The Problem¶

Some workloads need to read state, compute on it, and write it back -- thousands of times per second -- while other threads query the same data concurrently. Blockchain nodes, financial ledgers, game state servers, and event sourcing systems all share this pattern: every state transition is a read-modify-write transaction against a large, actively-queried dataset.

No existing storage engine handles this well. B-trees copy entire pages on each mutation. LSM trees defer write cost into compaction stalls that worsen at scale. Neither provides instant, zero-cost snapshots that don't degrade write throughput.

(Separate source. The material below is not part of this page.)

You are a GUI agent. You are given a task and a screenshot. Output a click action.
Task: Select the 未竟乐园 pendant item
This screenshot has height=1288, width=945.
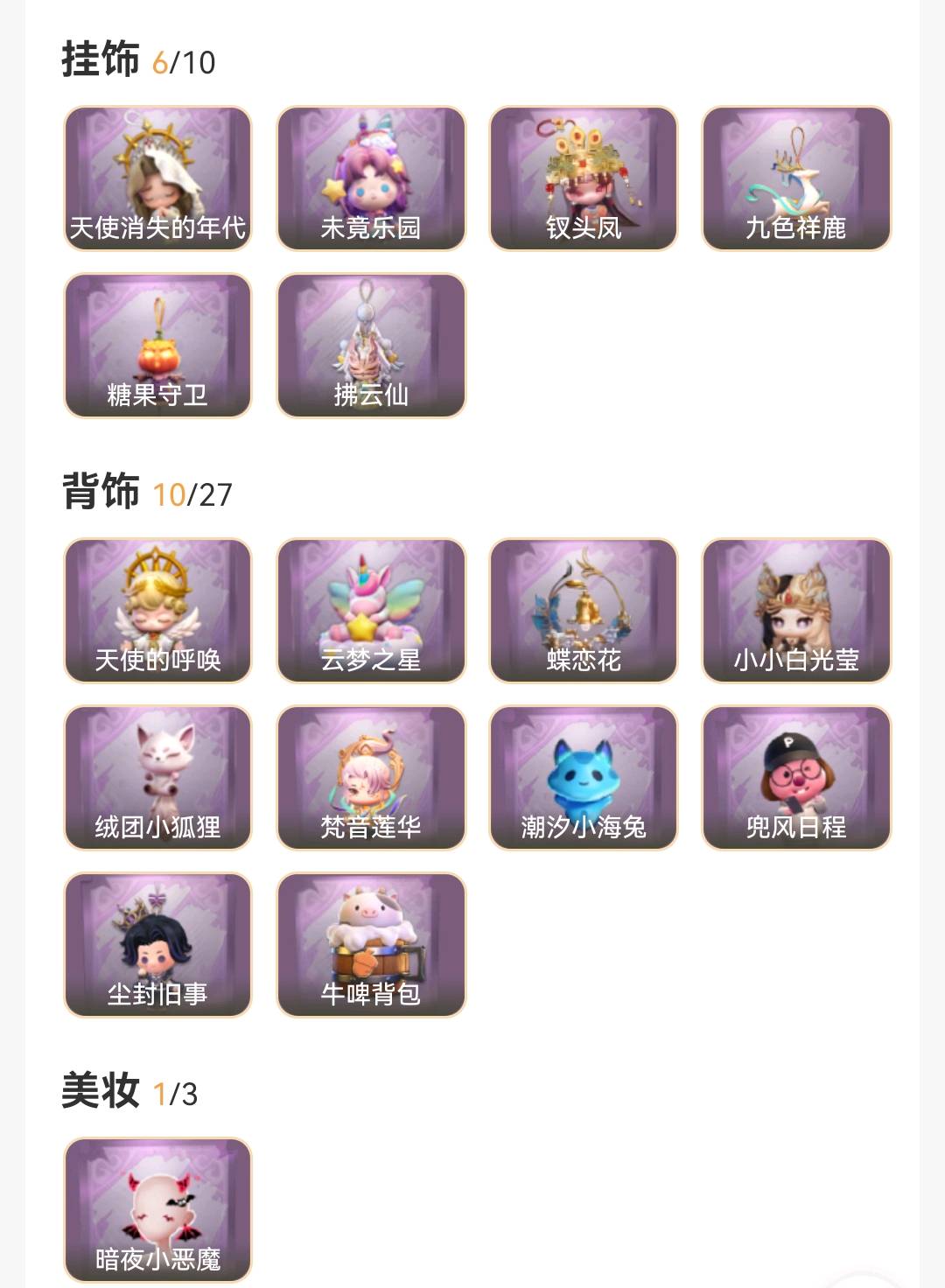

Every persistent key-value store makes the same set of tradeoffs:

B-trees (LMDB, BoltDB, SQLite, InnoDB) operate on fixed-size pages (4KB-16KB). COW-based B-trees (LMDB, BoltDB) copy entire pages on mutation for snapshot isolation and crash safety -- changing a single byte means copying 4KB-16KB. WAL-based B-trees (InnoDB, SQLite) avoid COW but add write-ahead logging overhead. In both cases, write amplification is proportional to page size, not data size.
LSM trees (RocksDB, LevelDB, Cassandra) batch writes for throughput but pay for it with read amplification, compaction stalls, and space amplification from tombstones.
Adaptive radix trees (ART) achieve optimal depth and cache-line efficiency, but only in memory. No persistent ART implementation exists that matches B-tree durability.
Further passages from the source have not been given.